_Teks Kutipan_

Sebagian masyarakat memilih mengungsi ke luar pulau nias di Sibolga dan tempat lain di luar pulau Nias.
Berbagai bantuan berdatangan dari dalam dan luar negeri. Namun yang mengejutkan bantuan datang 1 tahun setelah kejadian Gempa Magnitudo yang berkuatan 8.6 menurut catat BMKG tersebut.
Begitulah penuturan Ustadz Hasan Akhfasy pada Senin (28/10/2024) di Kediamannya di Lahewa.
Ustadz Hasan berasal dari Kecamatan Cimenyan Kabupaten Bandung.
Hasan Akhfasy mengawali karirnya menjadi seorang relawan di salah satu organisasi Kemanusiaan di Bandung.
Pada tahun 2005, tepatnya 12 Mei 2005 beliau ditugaskan menjadi relawan di Pulau Nias. Menurut penuturan Ustadz Hasan beliau tidak mengetahui sama sekali Pulau Nias itu dimana.

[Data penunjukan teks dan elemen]
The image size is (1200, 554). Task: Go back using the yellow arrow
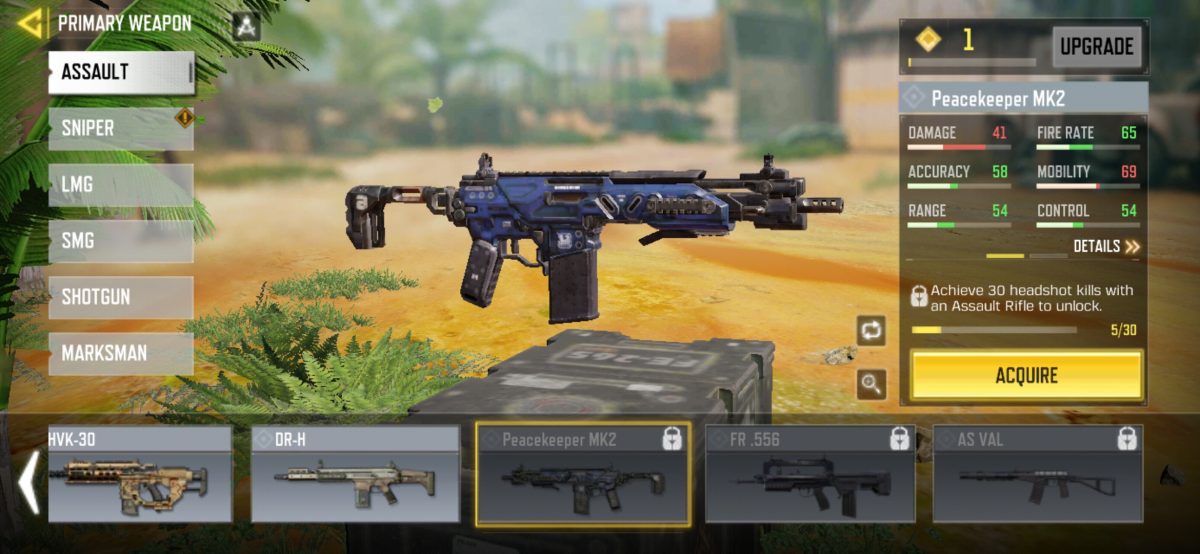click(x=30, y=23)

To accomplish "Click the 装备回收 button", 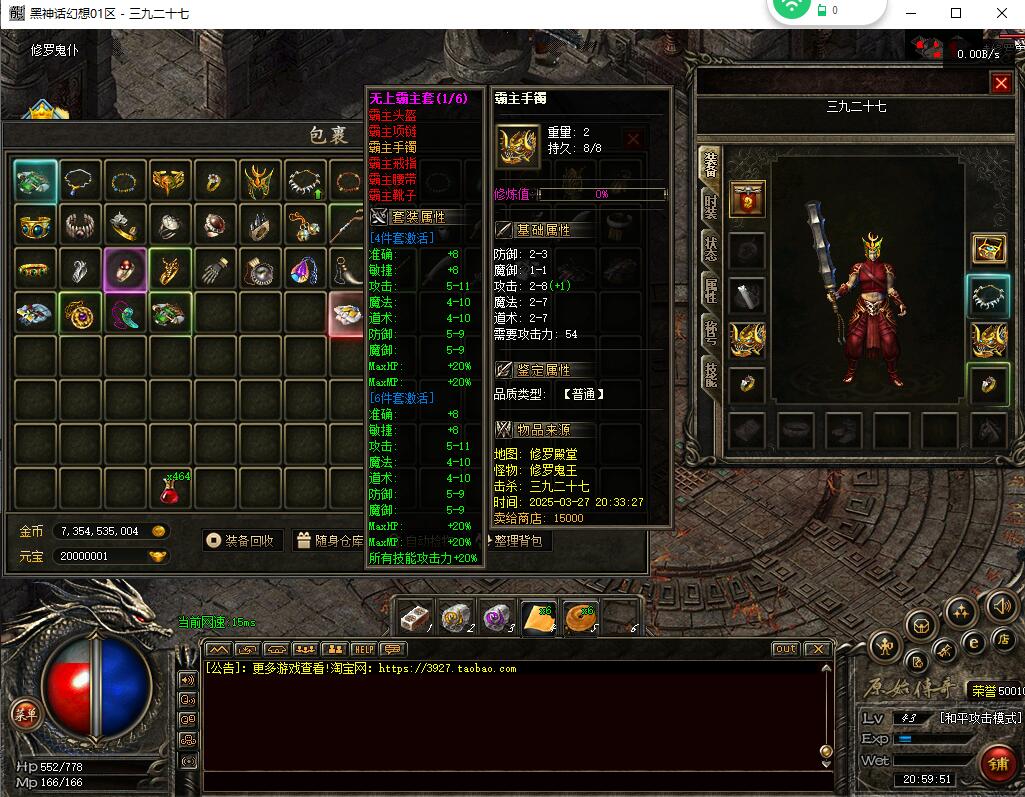I will click(243, 541).
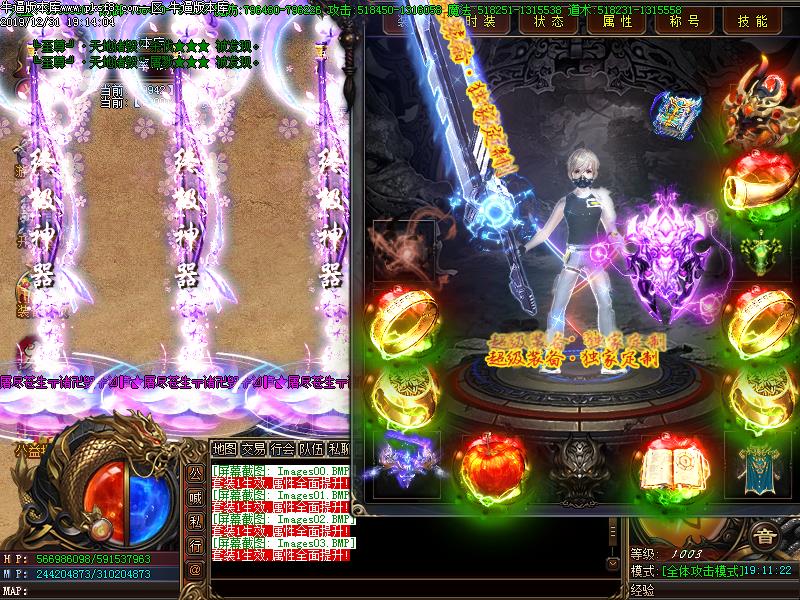Show the 属性 (attributes) tab

pos(615,21)
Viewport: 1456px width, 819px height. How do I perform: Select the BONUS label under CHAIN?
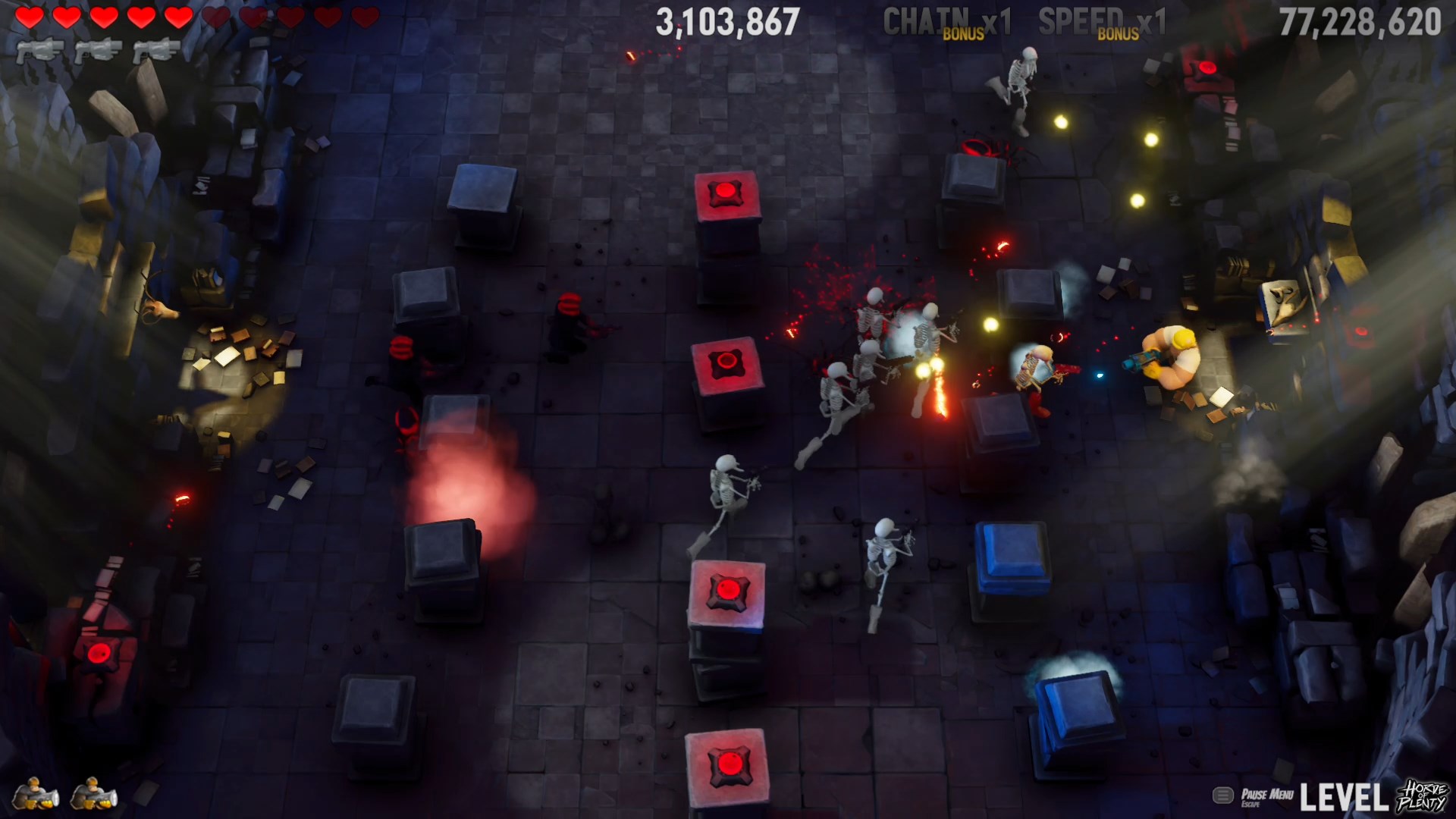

_Yang Harus Dikerjakan_
Lanjutkan tulisan tentang kisah Ustadz Hasan Akhfasy di Pulau Nias, dimulai setelah kalimat terakhirnya.

_Hasil Tugas Ini_
“Saya gak tahu sama sekali, jadi saya berangkat dari Jakarta waktu itu, sama tim cuma bilang, nanti dijemput di Medan, gitu aja” ungkapnya.
“Pertama sekali saya sampai Kepulau Nias itu dijemput sama Tim Kemanusiaan dari Jakarta berangkat dari jam 8 pagi sampai di Lahewa ini Jam 5 sore. Kondisi jalannya pasca gempa semua jembatan putus, tiang listrik tumbang ke jalan,” kenangnya.
Hasan mengungkapkan kondisi Lahewa saat itu sangat sepi. Ditambah lagi listrik padam dan tidak ada alat komunikasi yang bisa digunakan saat itu. “Tidak ada listrik, Handphone dan saya tinggal di tenda selama 1 tahun,” ujarnya.
Saat jadi relawan di tahun 2005 Ustadz Hasan sudah mulai mengajar mengaji di kalangan anak-anak hingga kontrak kerjanya berakhir.
Tahun 2007 Hasan berniat meninggalkan Nias Utara. Namun melihat kondisi masyarakat yang sangat membutuhkan tokoh agama saat itu, dimana tidak ada satupun Guru Bahasa Arab membuat Ustadz Hasan menutuskan untuk menetap di Nias Utara dan kembali mengajar di Taman Pendidikan Quran (TPQ).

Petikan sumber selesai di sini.